Vous avez ensuite identifié les conséquences de la perte de sens sur la trajectoire d’un salarié…
Nous avons étudié les probabilités de démissionner, de tomber malade ou de rejoindre un syndicat suite à une perte de sens.
Résultats : la perte de sens est le principal facteur explicatif des démissions, devant la forte intensité de travail ou la dégradation des relation avec ses supérieurs.
Sur la probabilité de tomber malade : les absences et arrêts maladie sont en effet en augmentation pour ceux qui sont en perte de sens mais qui ne peuvent pas quitter leur emploi. Les symptômes dépressifs sont même deux fois plus nombreux en cas de perte de sens.
Les résultats sont moins nets sur la question des syndicats, qui attirent plutôt les travailleurs qui se sentent empêchés dans leur capacité de développement.
D’où vient cette quête de sens, croissante chez les travailleurs ?
La question ne se posait pas tellement il y a une vingtaine d’années, elle apparaît très peu dans les discours des salariés ou les enquêtes. Ce qui fait émerger cette question de sens, c’est la généralisation du management par les chiffres qui vient priver le salarié de sa capacité à décider, ce que Marie-Anne Dujarier nomme le management désincarné, ou Alain Supiot la gouvernance par les nombres.

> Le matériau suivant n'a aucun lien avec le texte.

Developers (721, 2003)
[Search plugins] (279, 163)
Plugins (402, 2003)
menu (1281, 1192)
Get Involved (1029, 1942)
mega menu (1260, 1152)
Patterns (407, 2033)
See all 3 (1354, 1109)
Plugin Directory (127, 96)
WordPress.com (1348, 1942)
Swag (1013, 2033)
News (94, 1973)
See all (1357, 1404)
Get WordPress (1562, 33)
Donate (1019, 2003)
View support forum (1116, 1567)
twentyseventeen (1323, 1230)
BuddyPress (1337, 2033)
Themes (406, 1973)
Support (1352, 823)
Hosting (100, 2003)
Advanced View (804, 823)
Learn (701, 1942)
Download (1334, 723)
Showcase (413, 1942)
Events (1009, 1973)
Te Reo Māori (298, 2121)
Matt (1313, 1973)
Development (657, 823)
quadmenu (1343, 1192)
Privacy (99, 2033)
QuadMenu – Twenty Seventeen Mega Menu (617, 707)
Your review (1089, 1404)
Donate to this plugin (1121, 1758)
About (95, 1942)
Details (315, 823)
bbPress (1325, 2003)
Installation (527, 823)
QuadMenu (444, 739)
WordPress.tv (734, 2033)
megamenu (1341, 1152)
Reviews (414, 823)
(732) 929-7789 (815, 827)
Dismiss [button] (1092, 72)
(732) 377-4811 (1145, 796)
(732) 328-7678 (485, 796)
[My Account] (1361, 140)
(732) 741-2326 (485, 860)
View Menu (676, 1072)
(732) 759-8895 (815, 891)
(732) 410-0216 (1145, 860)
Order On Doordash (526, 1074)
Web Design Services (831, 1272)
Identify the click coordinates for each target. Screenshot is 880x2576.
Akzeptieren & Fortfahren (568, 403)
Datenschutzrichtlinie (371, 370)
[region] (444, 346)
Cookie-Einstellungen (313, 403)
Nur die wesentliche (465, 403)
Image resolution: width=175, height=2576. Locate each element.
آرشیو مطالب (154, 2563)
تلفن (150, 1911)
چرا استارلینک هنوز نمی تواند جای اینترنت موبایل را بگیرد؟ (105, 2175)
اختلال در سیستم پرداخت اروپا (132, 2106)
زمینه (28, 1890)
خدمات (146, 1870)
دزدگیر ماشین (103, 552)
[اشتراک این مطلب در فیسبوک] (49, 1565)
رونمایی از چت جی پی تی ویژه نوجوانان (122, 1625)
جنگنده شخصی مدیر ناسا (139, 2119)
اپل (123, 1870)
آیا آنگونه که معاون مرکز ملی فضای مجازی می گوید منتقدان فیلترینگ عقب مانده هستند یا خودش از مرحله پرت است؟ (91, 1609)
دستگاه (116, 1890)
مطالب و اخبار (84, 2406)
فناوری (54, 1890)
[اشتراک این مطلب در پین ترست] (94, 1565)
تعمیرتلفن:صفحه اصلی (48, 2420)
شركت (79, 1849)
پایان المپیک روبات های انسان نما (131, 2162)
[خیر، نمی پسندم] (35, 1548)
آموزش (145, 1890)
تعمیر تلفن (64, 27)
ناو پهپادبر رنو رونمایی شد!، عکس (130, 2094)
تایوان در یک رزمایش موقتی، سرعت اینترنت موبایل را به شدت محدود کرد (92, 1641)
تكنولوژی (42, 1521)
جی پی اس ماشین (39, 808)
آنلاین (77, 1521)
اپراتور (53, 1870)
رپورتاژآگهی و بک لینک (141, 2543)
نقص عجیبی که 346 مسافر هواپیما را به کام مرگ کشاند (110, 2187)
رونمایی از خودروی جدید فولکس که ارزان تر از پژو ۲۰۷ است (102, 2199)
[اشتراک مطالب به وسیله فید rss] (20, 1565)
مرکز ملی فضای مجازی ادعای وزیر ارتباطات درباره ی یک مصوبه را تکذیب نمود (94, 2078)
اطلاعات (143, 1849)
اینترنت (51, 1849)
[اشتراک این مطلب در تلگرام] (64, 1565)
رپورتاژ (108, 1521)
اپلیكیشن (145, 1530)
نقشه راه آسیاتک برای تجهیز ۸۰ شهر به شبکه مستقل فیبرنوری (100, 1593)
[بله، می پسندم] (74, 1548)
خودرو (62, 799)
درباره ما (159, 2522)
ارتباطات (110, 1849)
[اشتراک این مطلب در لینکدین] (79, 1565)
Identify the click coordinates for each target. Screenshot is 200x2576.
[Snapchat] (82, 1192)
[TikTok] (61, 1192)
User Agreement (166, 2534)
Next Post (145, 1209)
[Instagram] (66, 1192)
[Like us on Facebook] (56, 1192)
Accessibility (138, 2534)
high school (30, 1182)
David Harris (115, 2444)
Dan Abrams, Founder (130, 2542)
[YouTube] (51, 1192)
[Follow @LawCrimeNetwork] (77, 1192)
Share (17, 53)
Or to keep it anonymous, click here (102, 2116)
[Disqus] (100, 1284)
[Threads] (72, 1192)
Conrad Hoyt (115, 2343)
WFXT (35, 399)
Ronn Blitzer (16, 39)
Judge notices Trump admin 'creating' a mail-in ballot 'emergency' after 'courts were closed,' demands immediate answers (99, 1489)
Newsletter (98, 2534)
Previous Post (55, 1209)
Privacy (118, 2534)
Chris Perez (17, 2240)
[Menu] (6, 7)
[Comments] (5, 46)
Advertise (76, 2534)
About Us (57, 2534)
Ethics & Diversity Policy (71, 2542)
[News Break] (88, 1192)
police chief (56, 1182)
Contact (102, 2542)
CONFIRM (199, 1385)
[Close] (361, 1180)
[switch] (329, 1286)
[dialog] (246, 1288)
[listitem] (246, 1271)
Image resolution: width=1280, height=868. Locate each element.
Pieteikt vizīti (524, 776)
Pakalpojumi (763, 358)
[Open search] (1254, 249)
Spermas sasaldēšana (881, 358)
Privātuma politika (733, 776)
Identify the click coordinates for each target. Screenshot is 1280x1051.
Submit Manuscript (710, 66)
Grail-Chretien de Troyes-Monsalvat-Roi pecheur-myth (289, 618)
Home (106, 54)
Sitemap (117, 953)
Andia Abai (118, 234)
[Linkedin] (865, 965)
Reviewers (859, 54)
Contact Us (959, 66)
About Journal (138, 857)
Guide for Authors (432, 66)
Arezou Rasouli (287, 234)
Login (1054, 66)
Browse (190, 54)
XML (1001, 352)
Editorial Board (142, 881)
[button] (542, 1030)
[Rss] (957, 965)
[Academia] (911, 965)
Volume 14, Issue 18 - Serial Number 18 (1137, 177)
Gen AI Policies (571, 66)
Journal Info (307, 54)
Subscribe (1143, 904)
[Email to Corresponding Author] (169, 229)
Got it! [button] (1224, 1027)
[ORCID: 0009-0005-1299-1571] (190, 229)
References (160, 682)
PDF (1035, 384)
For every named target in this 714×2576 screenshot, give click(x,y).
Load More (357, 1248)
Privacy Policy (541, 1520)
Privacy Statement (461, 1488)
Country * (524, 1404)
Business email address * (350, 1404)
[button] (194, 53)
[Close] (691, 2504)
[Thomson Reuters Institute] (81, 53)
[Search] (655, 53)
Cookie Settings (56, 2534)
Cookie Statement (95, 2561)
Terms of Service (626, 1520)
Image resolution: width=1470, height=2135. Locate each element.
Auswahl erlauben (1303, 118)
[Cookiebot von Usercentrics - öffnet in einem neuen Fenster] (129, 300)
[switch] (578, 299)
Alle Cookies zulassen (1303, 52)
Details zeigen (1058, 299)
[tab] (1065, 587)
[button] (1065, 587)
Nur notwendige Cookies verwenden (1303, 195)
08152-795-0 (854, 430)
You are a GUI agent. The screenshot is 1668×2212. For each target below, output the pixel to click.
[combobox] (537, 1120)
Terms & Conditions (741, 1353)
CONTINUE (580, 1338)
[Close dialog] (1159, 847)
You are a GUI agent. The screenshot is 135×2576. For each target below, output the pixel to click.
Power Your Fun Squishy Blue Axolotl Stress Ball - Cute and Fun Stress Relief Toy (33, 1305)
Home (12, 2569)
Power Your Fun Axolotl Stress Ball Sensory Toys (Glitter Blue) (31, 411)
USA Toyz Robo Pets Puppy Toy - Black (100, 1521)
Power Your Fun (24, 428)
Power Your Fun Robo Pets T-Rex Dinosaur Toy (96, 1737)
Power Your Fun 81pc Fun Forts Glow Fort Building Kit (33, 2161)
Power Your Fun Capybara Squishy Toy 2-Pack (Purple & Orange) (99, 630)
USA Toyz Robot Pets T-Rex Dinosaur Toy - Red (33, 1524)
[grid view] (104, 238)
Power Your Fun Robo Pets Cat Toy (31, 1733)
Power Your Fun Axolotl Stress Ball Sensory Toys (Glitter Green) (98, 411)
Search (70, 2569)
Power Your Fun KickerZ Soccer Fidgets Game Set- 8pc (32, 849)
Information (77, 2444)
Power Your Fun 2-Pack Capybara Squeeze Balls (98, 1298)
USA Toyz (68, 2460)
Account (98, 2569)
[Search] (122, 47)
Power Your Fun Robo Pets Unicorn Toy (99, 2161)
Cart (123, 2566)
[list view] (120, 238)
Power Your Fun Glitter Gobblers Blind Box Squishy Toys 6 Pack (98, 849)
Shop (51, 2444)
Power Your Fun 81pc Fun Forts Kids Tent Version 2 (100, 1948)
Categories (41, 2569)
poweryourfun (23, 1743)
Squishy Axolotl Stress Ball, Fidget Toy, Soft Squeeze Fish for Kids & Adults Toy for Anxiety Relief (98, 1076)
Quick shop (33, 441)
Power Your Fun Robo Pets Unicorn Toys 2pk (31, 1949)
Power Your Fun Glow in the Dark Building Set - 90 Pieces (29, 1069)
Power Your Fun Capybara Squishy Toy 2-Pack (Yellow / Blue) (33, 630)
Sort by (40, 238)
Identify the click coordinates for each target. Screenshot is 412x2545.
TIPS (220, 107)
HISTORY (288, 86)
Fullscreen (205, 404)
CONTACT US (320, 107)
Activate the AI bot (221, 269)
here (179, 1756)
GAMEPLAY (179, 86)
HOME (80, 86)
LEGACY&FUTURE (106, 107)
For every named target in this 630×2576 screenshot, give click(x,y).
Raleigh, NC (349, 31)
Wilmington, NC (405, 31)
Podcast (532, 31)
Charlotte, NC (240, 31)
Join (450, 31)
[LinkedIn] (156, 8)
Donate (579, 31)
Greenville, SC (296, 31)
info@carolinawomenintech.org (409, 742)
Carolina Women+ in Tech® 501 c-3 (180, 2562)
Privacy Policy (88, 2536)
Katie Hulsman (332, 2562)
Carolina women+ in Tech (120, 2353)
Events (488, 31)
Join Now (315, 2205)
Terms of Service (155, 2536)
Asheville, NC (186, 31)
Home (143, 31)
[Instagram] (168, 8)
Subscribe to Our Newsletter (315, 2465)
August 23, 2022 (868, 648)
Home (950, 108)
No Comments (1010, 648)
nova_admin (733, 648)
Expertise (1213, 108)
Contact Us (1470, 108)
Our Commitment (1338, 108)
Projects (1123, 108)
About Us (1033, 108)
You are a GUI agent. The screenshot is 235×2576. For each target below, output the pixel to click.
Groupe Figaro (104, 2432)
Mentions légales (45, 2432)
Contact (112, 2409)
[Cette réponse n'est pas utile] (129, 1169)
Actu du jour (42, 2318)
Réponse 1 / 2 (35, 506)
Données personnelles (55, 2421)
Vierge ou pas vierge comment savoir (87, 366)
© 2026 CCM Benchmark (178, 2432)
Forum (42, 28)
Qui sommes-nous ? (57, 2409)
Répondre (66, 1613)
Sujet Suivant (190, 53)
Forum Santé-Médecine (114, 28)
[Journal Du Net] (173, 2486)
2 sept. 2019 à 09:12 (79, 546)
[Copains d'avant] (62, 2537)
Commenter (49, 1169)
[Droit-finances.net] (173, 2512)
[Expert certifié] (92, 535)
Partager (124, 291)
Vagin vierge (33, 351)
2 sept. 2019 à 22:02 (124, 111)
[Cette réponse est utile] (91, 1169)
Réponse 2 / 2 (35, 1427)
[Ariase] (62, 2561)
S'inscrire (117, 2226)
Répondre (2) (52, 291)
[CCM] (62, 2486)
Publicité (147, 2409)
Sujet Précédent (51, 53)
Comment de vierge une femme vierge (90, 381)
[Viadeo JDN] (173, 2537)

Les objectifs chiffrés, le reporting permanent, la sous-traitance sapent le sens du travail et portent atteinte à la santé, nos travaux statistiques le montrent.
Il y a aussi dans les années récentes, une prise de conscience écologique et de l’impact de l’activité sur la nature, qui conduit beaucoup de gens à se sentir coupables de participer à la dégradation de l’environnement par leur travail. Cela concerne notamment les ouvriers, les agriculteurs et les cadres de la publicité. On parle de conflit éthique environnemental.
Certains métiers ont-ils plus de sens que d’autres, ou cette perception dépend-elle entièrement de la personne qui l’exerce ?
Il y a clairement des métiers plus propices à trouver du sens.
Nos travaux mettent en évidence le fait que les conseillers bancaires et les cadres du secteur bancaires sont particulièrement concernés par la perte de sens du travail. Ce n’est pas lié à des individus, mais à un contexte organisationnel. Les crises économiques, les demandes des organisations pour faire de la vente forcée de produits connexes, ou le développement des algorithmes font que les conseillers n’ont plus vraiment la possibilité de développer leur professionnalité. C’était autrefois une profession prestigieuse et qualifiée, qui est devenue parmi les professions les plus dénuées de sens.
Le sens du travail est-il directement lié au bien-être au travail ?
Oui, le sens est une composante du bien-être avec la sociabilité, la reconnaissance et le prestige du métier. Mais c’est l’activité du travail elle-même qui nous intéresse.
Le sens est une perception subjective, de quoi dépend-il pour vous personnellement ?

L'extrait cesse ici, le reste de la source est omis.